Heavy bleeding is a symptom, not a diagnosis, and common underlying drivers include adenomyosis, fibroids, hormonal imbalance, and sometimes endometriosis—especially when heavy bleeding shows up with severe cramps or deep pelvic pain. Because imaging and symptoms don’t always match (a scan can look “mild” while symptoms are intense), we take a symptom-led approach and look at the full pattern, including pain, pressure, clots, cycle timing, and any signs of anemia. If your bleeding feels like it’s escalating or you’ve been told to “just live with it,” our team can help you sort out likely causes and build a plan that targets the source—not just the bleeding.
Can endometriosis cause arthritis-like joint pain?
Yes—endometriosis can be associated with arthritis-like joint pain in some people, even though joint pain isn’t considered a classic “core” symptom.
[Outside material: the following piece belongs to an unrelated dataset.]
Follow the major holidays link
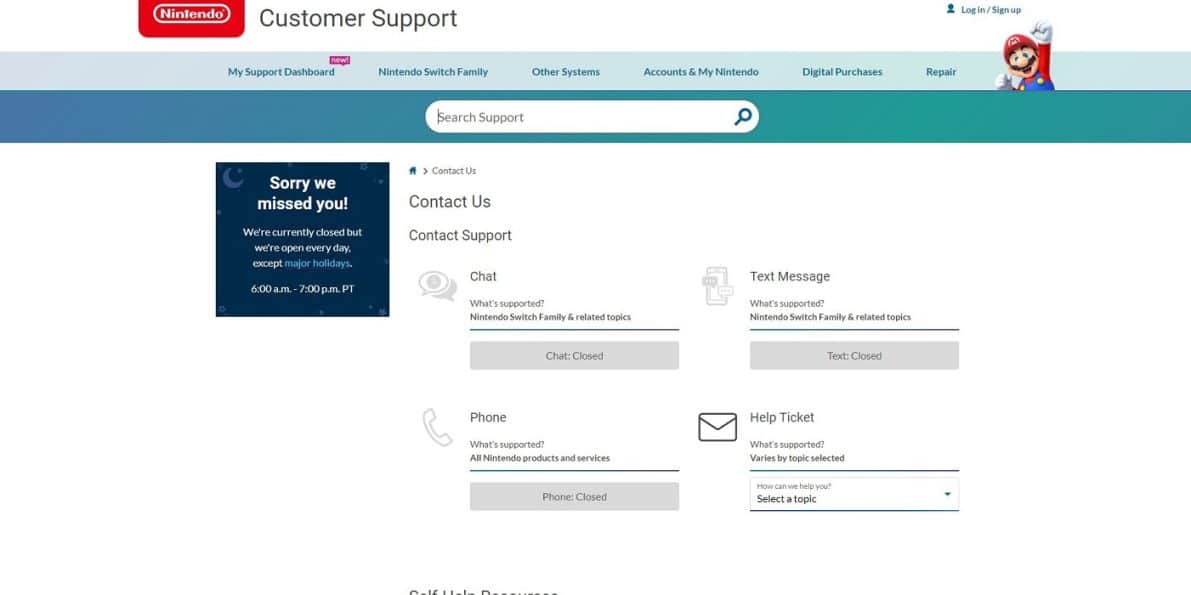The height and width of the screenshot is (595, 1191). [317, 264]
Endometriosis can drive chronic inflammation and immune dysregulation, and that whole-body inflammatory state may show up as aching, stiffness, or flares that feel similar to inflammatory arthritis. Some patients also notice joint symptoms that cycle with their period or worsen during broader endometriosis flares.
At the same time, endometriosis doesn’t “equal” autoimmune arthritis, and an association doesn’t prove that one causes the other. Research suggests higher rates of certain autoimmune conditions in people with endometriosis—including inflammatory diseases that can affect joints—so persistent joint pain deserves a full-picture evaluation rather than being automatically attributed to pelvic disease alone. If you’re dealing with pelvic pain plus joint symptoms, our team can help you sort out what fits endometriosis, what may be a related immune condition, and how that affects your treatment plan, including whether excision surgery and coordinated integrative support make sense for you.
How does estrogen affect the endometrium?
Estrogen is one of the main hormones that drives endometrial growth. In the first half of the menstrual cycle, rising estrogen signals the endometrium to thicken and rebuild after a period, preparing the uterus for a possible pregnancy. It also influences the local immune and inflammatory environment in the uterus, which is part of why hormonal shifts can change bleeding patterns and pain.
When estrogen’s growth signals are strong—and progesterone’s “calming” effect is weaker than expected (often described as progesterone resistance)—the endometrium can behave in a more persistently inflamed, reactive way. This hormone–inflammation pattern is especially relevant in estrogen-dependent conditions like adenomyosis and endometriosis, where tissue similar to the endometrium can contribute to ongoing symptoms. If you’re trying to make sense of heavy bleeding, severe cramping, or cycle-linked pelvic pain, our team can help you connect the hormonal biology to what you’re feeling and review next steps for diagnosis and treatment.